LAS VEGAS—Interventional pain medicine (IPM) is undergoing “explosive growth” but suffers from misconceptions, reported Sanford M. Silverman, MD, Medical Director of Comprehensive Pain Medicine, in Pompano Beach, Florida, and Hans C. Hansen, MD, FIPP, ABIPP, DABPM, and DABM, Executive Director of the North Carolina Society of Interventional Pain Physicians and Medical Director of The Pain Relief Centers in Conover, North Carolina.

“IPM is a solid-choice solution to avoid escalation of controlled substances and assist in diagnosis and treatment of painful conditions,” Dr. Hansen said to PAINWeek attendees. “Interventional pain medicine is a very important part of pain control strategies.”

Pain is the most common routine patient complaint in primary care settings, he noted, and membership Membership in the American Society of Interventional Pain Physicians (ASIPP) has grown from 265 members in 1999 to more than 4000 members in 2014. There’s been very rapid growth in the number of interventional procedures, such as interlaminar epidurals and sacroiliac joint injections, performed over the past decade.

But fallacies and false generalizations persist about the field, including beliefs that epidurals are generally dangerous, that nerve blocks are ineffective or harmful, and an impression that “when I refer, all they want to do is injections,” Dr. Silverman noted.

Concerns about IPM have been exacerbated by television news shows, recent headlines about contamination at drug compounding facilities, FDA reports on steroids, and a “general mistrust of the unknown,” he added.

“We have not been depicted particularly favorably in the news media,” Dr. Silverman said, suggesting that concerns about IPM are exaggerated, particularly compared to other arenas of pain medicine.

In reality, he and Dr. Hansen said, IPM are relatively safe and represent a wide range of procedure types, including clinical pharmacology and neural ablation, to device implantation.

“It’s more than taking a needle and putting it somewhere God never intended a needle to go,” Dr. Hansen quipped. “It’s doing something meaningful and something diagnostic.”

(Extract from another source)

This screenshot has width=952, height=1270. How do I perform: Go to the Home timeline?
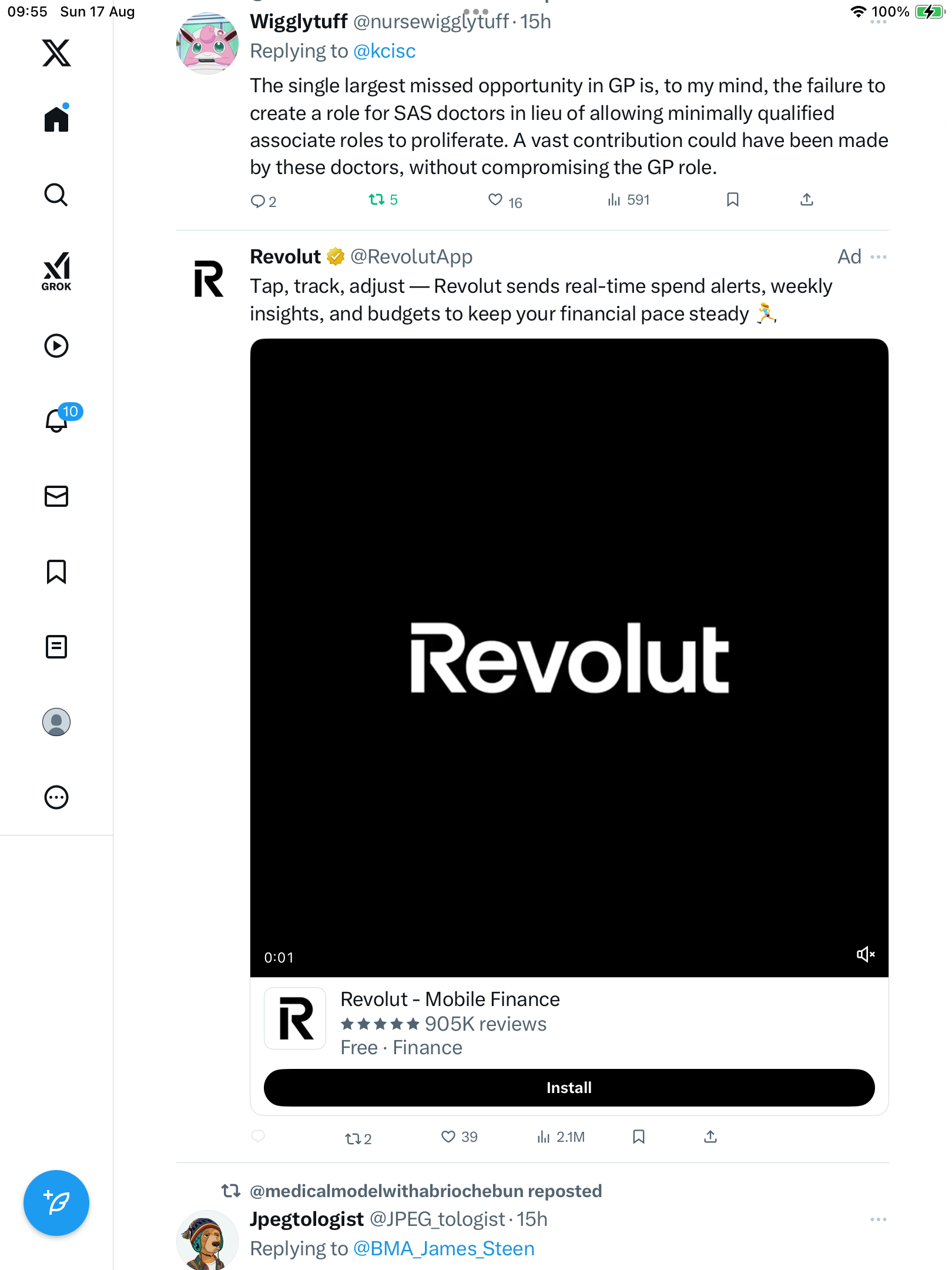[x=56, y=119]
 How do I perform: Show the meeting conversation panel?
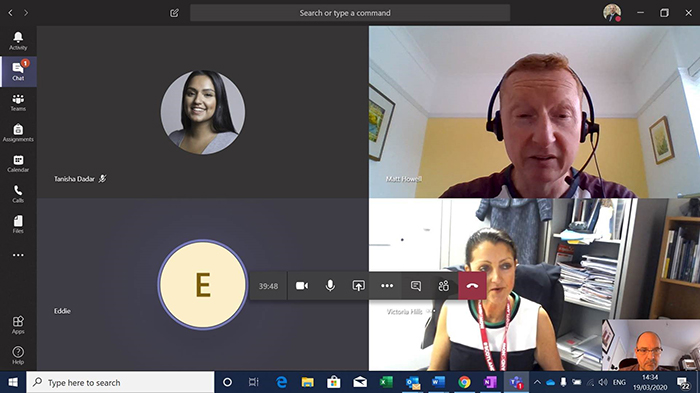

Citing ASIPP’s definition, Drs. Hansen and Silverman defined IPM techniques as “minimally invasive procedures, including percutaneous precision needle placement with placement of drugs in targeted areas or ablation of targeted nerves and some surgical techniques, such as laser or endoscopic discectomy, intrathecal infusion pumps and spinal cord stimulators, for the diagnosis and management of chronic, persistent and intractable pain.”

These techniques offer alternatives to escalating opioid or other controlled-substance therapies for pain management, Drs. Hansen and Silverman emphasized. Intrathecal drugs can help to reduce overall pharmacologic load via targeted delivery, for example.Referring clinicians should choose a pain specialist who does IPM, Dr. Silverman said.

“We’re pain specialists who do interventional procedures,” said Dr. Silverman. “We don’t like ‘interventionist.’ If all you do is injections, I don’t think you’re going to do very well.”

General practitioners are the fastest-growing group of interventionists, Dr. Hansen noted.

“It is the practice of pain medicine,” Dr. Silverman added. “It’s more important to know when not to do these procedures than it is to learn how to do them and generate income.”

Evaluation involves taking patient medical, psychosocial and pain history; physical, functional, and psychosocial assessments; and diagnostic tests, they noted. Impressions are documented, and a management plan is devised, taking into consideration possible rehabilitation strategies, diagnostic interventions and therapeutic interventional management options. Then the management plan is continued or a comprehensive evaluation is repeated.

IPM is also increasingly important in the diagnosis of underlying causes of pain, Dr. Hansen emphasized.

Pain is merely a symptom until it is properly diagnosed and assessed, Dr. Silverman pointed out.